■ **TASK OBJECTIVE**
The records beneath should be printed exactly, and the pictures are to be left out.

Entries taken from a collection:

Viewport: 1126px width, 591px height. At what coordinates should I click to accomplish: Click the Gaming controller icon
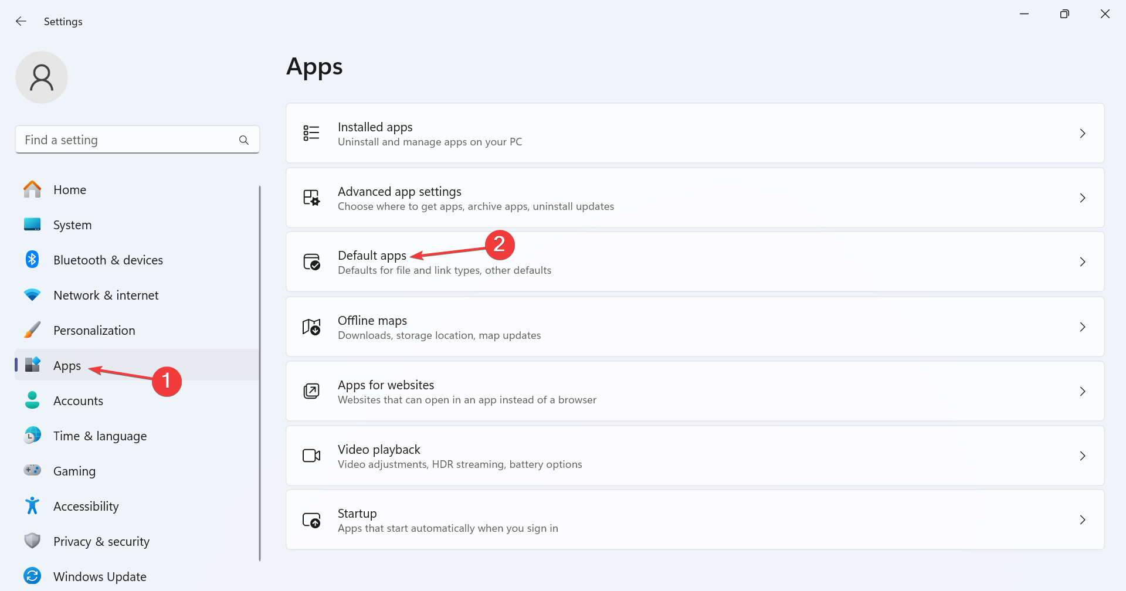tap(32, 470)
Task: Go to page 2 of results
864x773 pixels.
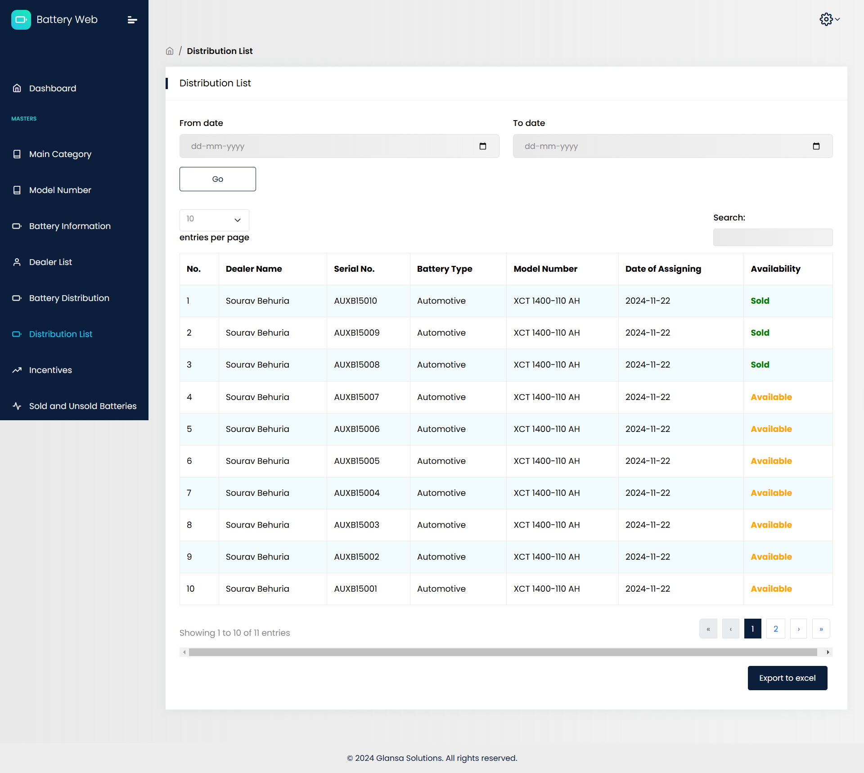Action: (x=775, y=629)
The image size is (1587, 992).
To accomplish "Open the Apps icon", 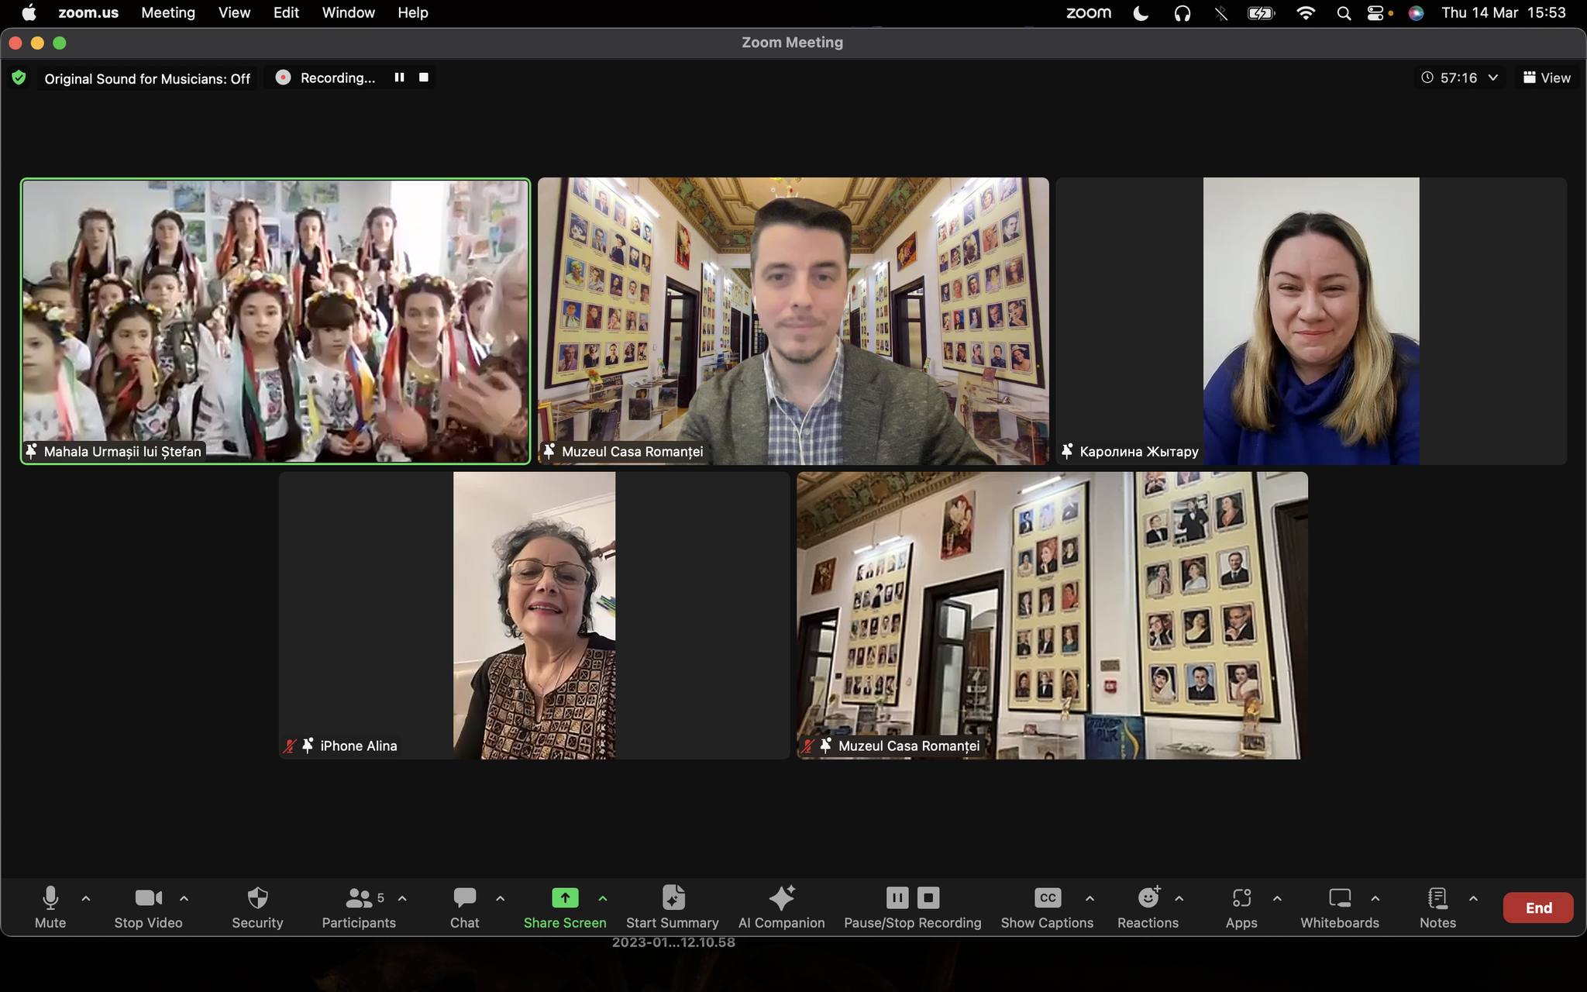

■ **RESPONSE**
Viewport: 1126px width, 591px height. At what coordinates should I click to accomplish: Click the Gaming controller icon
tap(32, 470)
Task: Go to page 2 of results
864x773 pixels.
Action: (x=775, y=629)
The image size is (1587, 992).
To accomplish "Open the Apps icon", 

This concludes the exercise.